Como alternativa energética ao Fracking Pugnaloni apresentou as vantagens das Pequenas, Mini e MIcros Centrais Hidrelétricas, resumidas em um relatório de nº 003/2015 da ABRAPCH (Copie aqui as vantagens para usar quando for conveniente)

 

Para Alexandre Leal dos Santos, 1º Secretário de Finanças e Administração da FETAEP, “é preciso conhecermos os riscos desse método novo que querem implantar no Brasil. Queremos saber o que já estava sendo feito pelos governos e pela ANP sem que os agricultores soubessem dos perigos deste método, que é muito mais nocivo, muito pior do que aquele que a PETROBRÁS já  utiliza no Paraná, em São Mateus do Sul, há mais de 40 anos. Não podemos compreender como uma empresa estatal como a PETROBRÁS poderia estar desistindo de um método desenvolvido por ela mesmo, comprovado e testado, com componentes nacionais, barato e não poluente, para adotar uma aventura dessas, que pode excluir o Paraná das exportações de soja, milho, frango e suínos, devido à contaminação de nossos produtos. Além de ser, aparentemente, inviável do ponto de vista comercial. Não dá para entender.”

 

Segundo Ivo Pugnaloni, “as exportações da agropecuária brasileira estão sempre entre as quatro  primeiras do mundo, devido á nossa produtividade. Dá a impressão que querem arrancar de nós os atestados de sanidade que possuímos, promovendo o envenenamento de nossas aguas e dos nossos produtos. Isso seria um autentico presente aos concorrentes de nossos produtos lá fora! E pode sim, ( porque não? ) , ser o verdadeiro objetivo desse tal de fracking. Apenas mais uma armadilha, sendo vendida como milagre.”

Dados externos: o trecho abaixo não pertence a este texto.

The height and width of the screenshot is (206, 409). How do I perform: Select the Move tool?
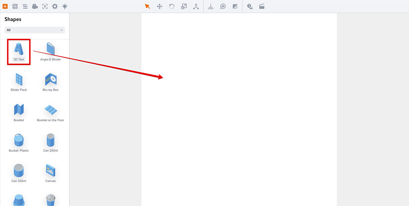[x=159, y=6]
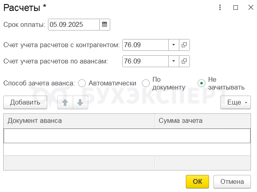
Task: Move the advance row down
Action: [x=80, y=103]
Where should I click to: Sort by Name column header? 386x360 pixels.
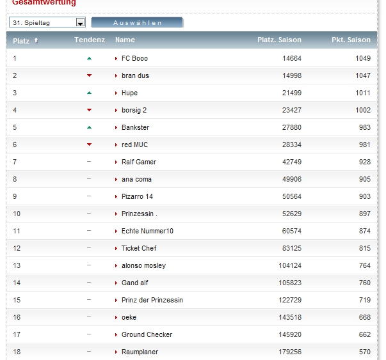coord(125,40)
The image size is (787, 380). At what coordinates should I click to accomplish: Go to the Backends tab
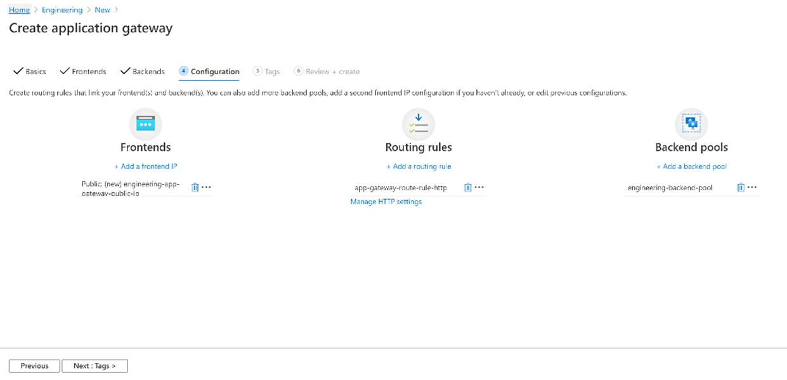click(x=143, y=72)
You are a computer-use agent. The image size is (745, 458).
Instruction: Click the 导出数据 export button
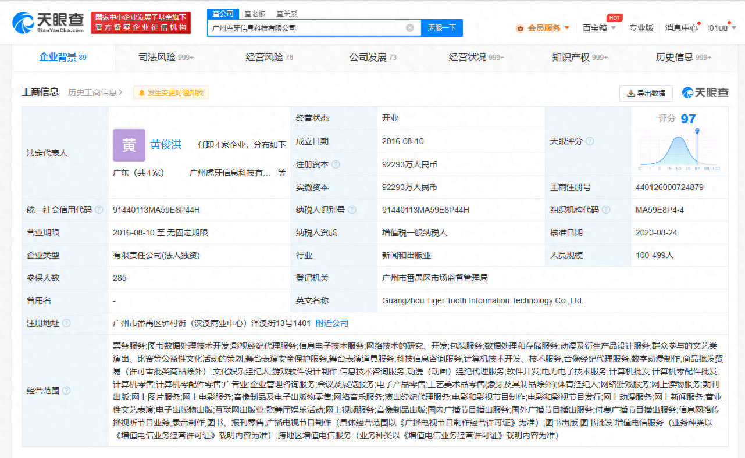[x=646, y=93]
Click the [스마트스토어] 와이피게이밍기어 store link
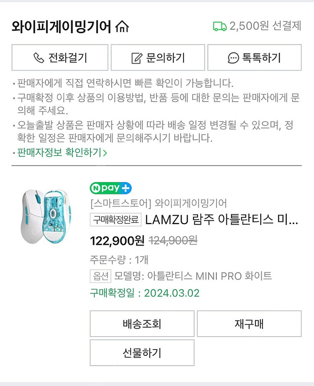This screenshot has height=386, width=314. tap(158, 204)
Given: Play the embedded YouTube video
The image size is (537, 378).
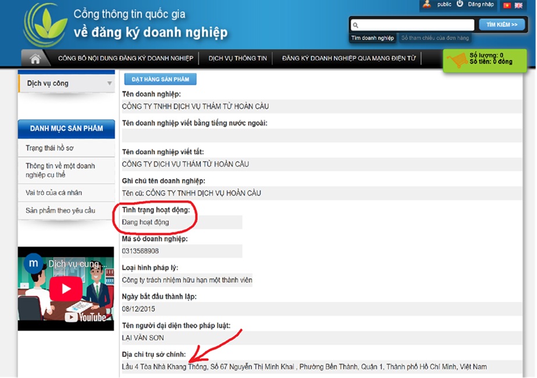Looking at the screenshot, I should [65, 288].
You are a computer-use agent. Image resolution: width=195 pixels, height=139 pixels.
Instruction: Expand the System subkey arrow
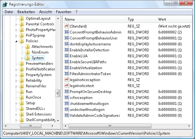pos(22,58)
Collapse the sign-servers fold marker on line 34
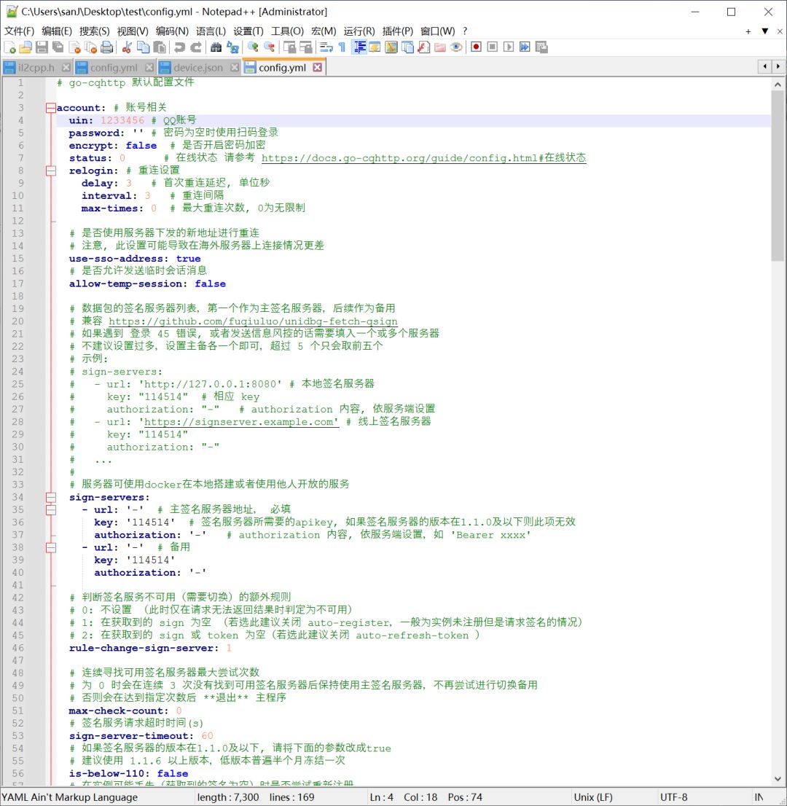This screenshot has width=787, height=806. pyautogui.click(x=50, y=498)
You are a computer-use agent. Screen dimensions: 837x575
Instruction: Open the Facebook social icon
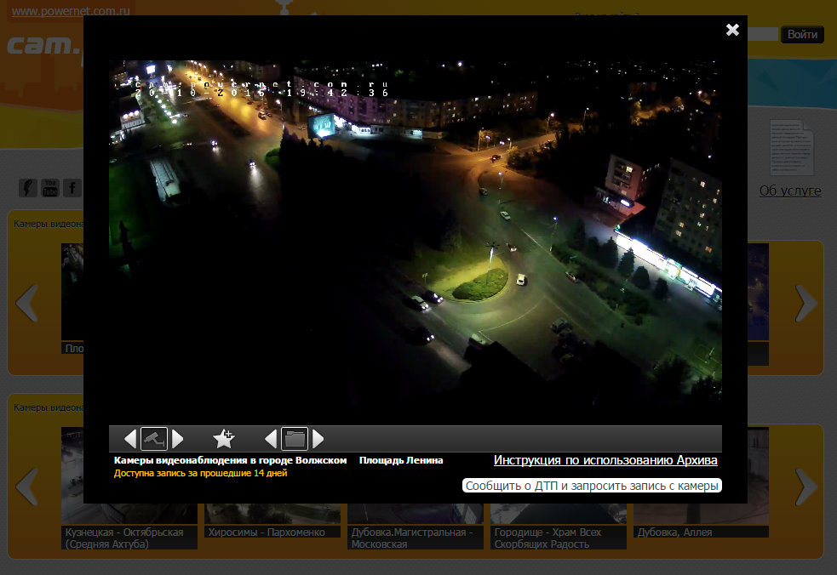72,187
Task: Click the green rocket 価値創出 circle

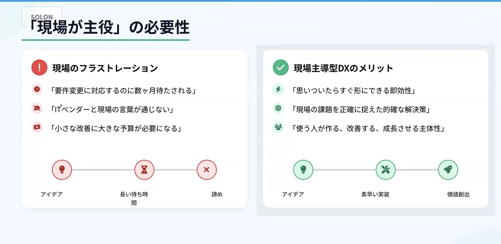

Através da Lei estadual n° 18.947 a Assembleia Legislativa do Paraná proibiu em 2016 qualquer exploração pelo método fracking no Paraná, depois de mais de 200 câmaras municipais baixarem leis fazendo a mesma proibição em seus territórios. Mas nos outros estados não aconteceu isso. E mesmo no Paraná a prospecção com perfurações e explosão sísmicas por este método continua, preocupando os agricultores. 

 

“É de extrema importância de que os pequenos e médios produtores rurais paranaenses conheçam mais sobre o fracking para poderem aumentar a mobilização nas câmaras de vereadores, nas comunidades e nos sindicatos de trabalhadores tanto do campo como da cidade. Pois se o aquífero Guarani for contaminado, todos irão sofrer, já que a agropecuária paranaense enfrentará um bloqueio imediato dos países da união europeia, que são clientes mas também concorrentes nossos, junto com EUA e Rússia”, enfatizou o executivo, lembrando o que aconteceu em muitos países.